A portion of every auction, every secondary sale, and every premium expiry goes to Anguilla under its partnership with Identity Digital, the US registry operator that took over administration in January 2025. The deal gave Anguilla 90% of all revenues, with Identity Digital retaining 10% to cover all operational costs. That is an exceptional split for a territory that was previously managing the registry through a single person operating out of a local company.
The platform also introduced daily auctions for expiring domains, replacing a slower monthly cadence. The change produced an immediate 20% increase in weekly revenue. Domain squatters who previously captured the secondary premium from expiring names now have to bid against each other in a structured market where 90 cents of every dollar goes to an island in the Caribbean.
What comes next
The honest risk in all of this is obvious: AI hype cycles are real, and they end.
The .com boom of the late 1990s looked permanent until it did not. Registrations collapsed. Revenue collapsed. Companies built on .com speculation went to zero overnight. If the global AI investment frenzy cools, if startups stop naming themselves after the technology and start naming themselves after what the technology does, the demand for .ai domains could flatten or fall.
The renewal rate of 90% is a buffer. A company that built its entire brand around startup.ai is not going to switch to .com just because AI is less exciting. The base is relatively sticky. But new registrations could slow substantially, and the revenue trajectory that produced $85 million in 2025 could plateau or reverse.
This is precisely why the Sovereign Wealth Fund matters. The goal is not to assume the windfall is permanent. It is to convert it into something that is. If Anguilla invests well, the fund generates returns that outlast the domain trend. The island does not need .ai to be the hottest thing on the internet forever. It just needs a 10-year window to convert digital rent into diversified financial assets.
The government has described this as the difference between receiving a gift and keeping a gift. The first part was luck. The second part is work.
A final observation
We have spent decades talking about the "knowledge economy" as if it were primarily about universities and patents and research clusters. The Anguilla case suggests there is another layer entirely: the administrative economy, where significant economic value accrues to whoever happened to be sitting in the right seat when the rules were written.
The .ai domain was not built by Anguilla. It was assigned to Anguilla by a process that could have easily assigned it somewhere else. The value was created by OpenAI, by DeepMind, by Google, by Anthropic, by tens of thousands of AI startups collectively making "artificial intelligence" the most commercially charged phrase of the decade.

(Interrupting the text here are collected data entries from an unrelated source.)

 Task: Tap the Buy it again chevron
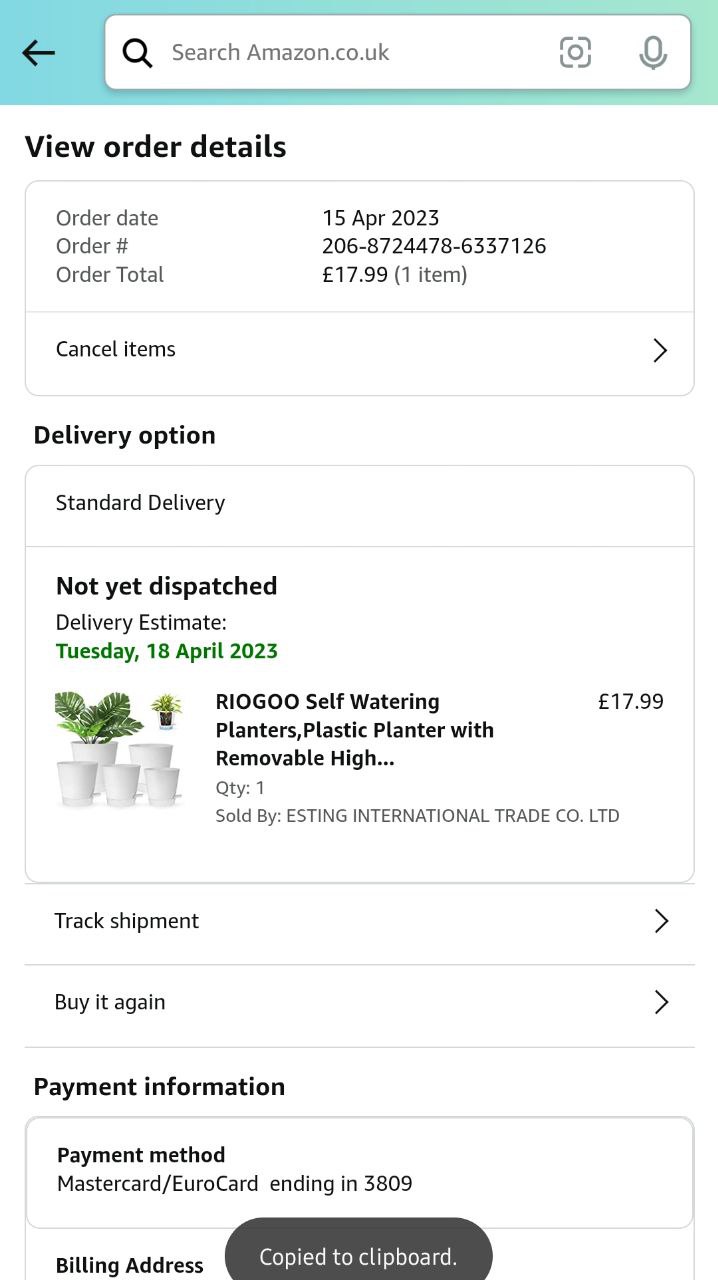pos(660,1002)
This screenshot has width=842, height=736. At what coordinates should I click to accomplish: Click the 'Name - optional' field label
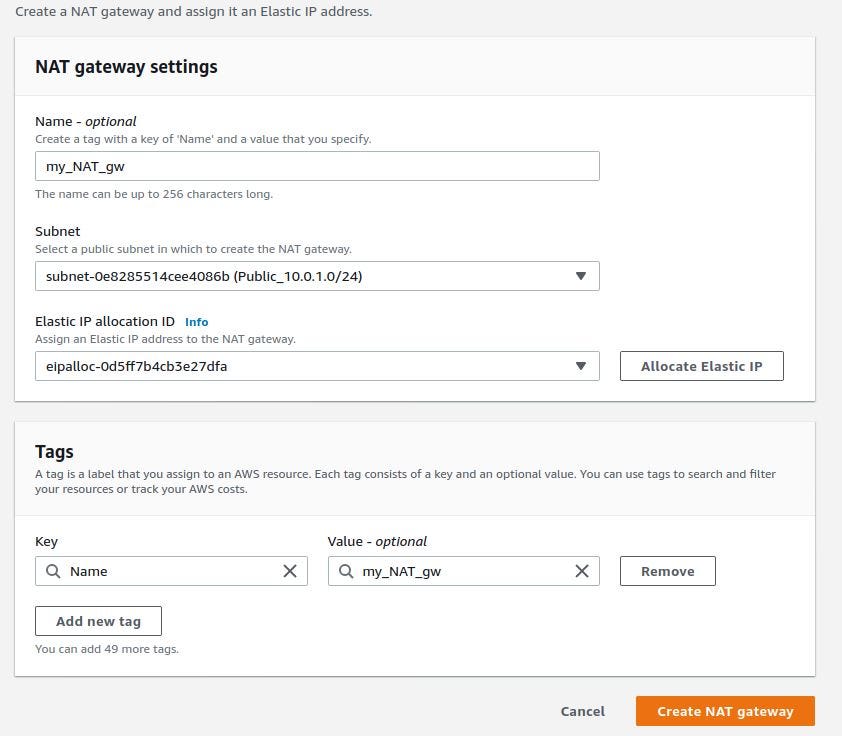tap(85, 121)
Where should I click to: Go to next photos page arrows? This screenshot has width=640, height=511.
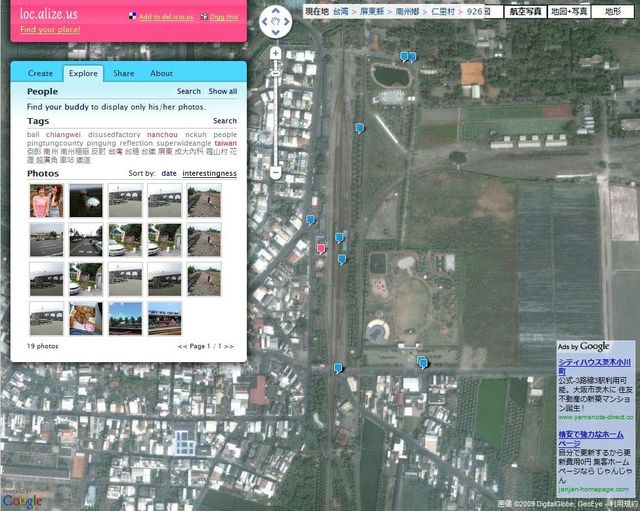coord(230,346)
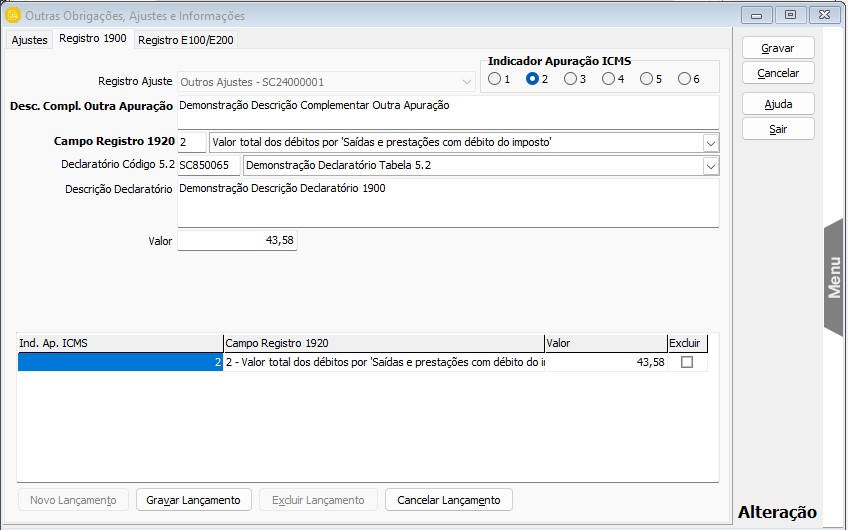Open the Registro E100/E200 tab

point(186,40)
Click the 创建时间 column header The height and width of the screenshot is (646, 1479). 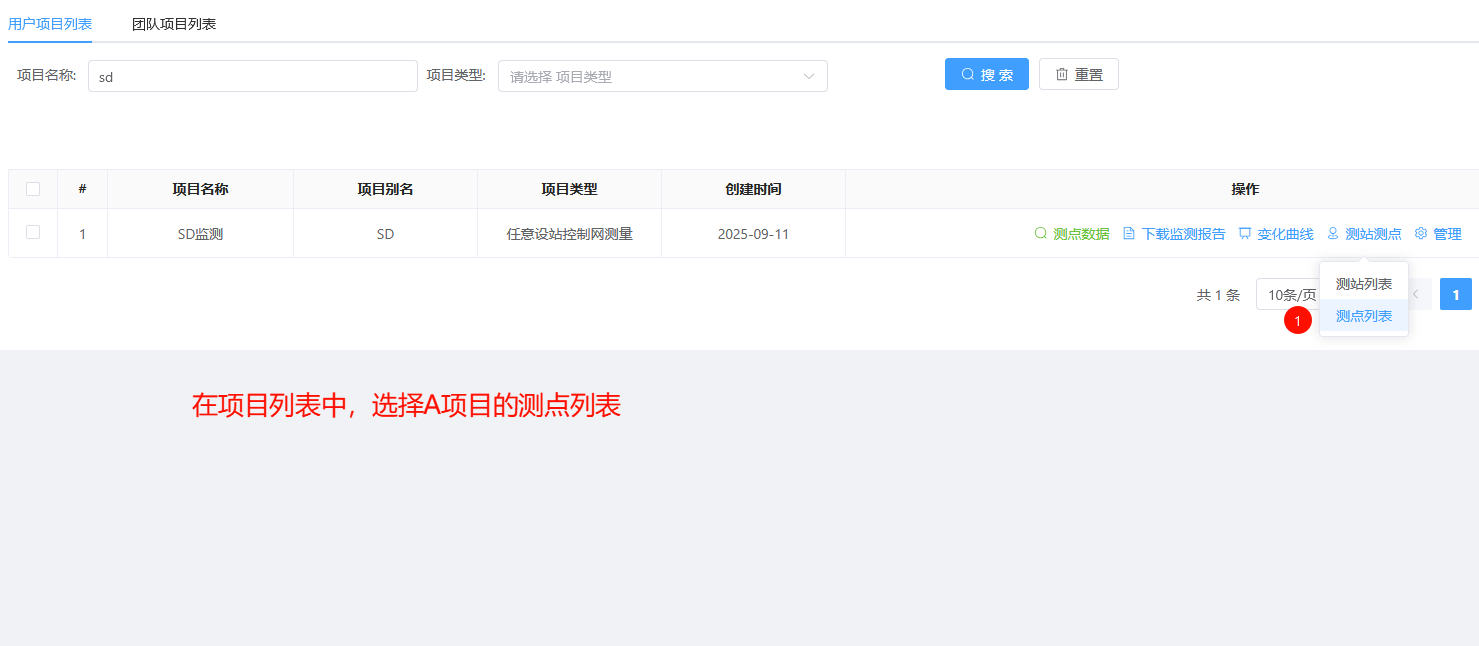click(x=753, y=189)
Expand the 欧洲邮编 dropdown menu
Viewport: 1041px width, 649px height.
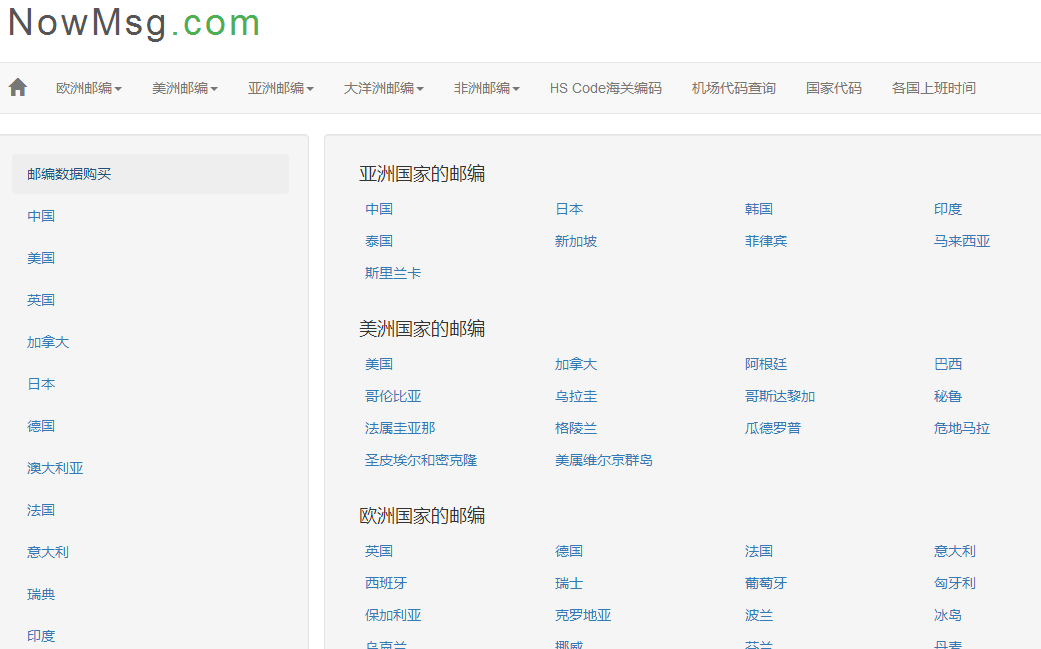coord(89,88)
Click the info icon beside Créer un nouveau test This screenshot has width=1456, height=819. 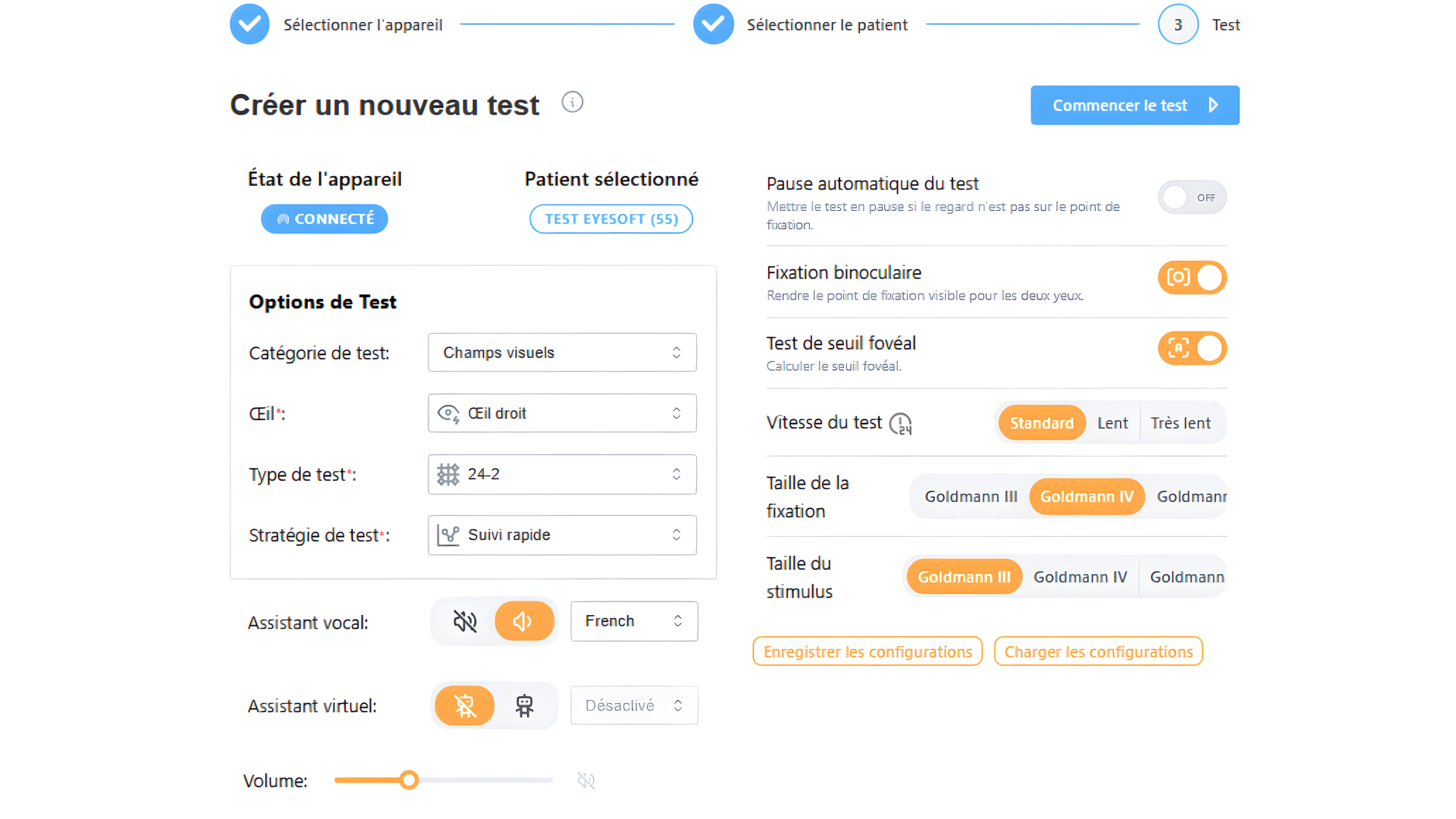coord(573,102)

Anguilla did not create that value. It is collecting it.
Which is exactly what landowners do with location rents. What petrostates do with oil. What any resource-holding territory does when the rest of the world decides it needs what you happen to have.
The interesting thing about digital geography is that it was laid down in a single decade, in the 1990s, by a small group of institutions following a set of rules that nobody fully understood would matter. Most of those two-letter assignments will never matter. A handful, by luck of language and timing, will define the fiscal futures of small territories in ways nobody planned.
The people of Anguilla did not earn the .ai domain. But if they spend it well, that might not matter.
Building schools, fixing the airport, abolishing regressive taxes, saving for disasters: those things do not require luck. Those things are just governance. And governance, unlike domain suffixes, is something you can actually deserve.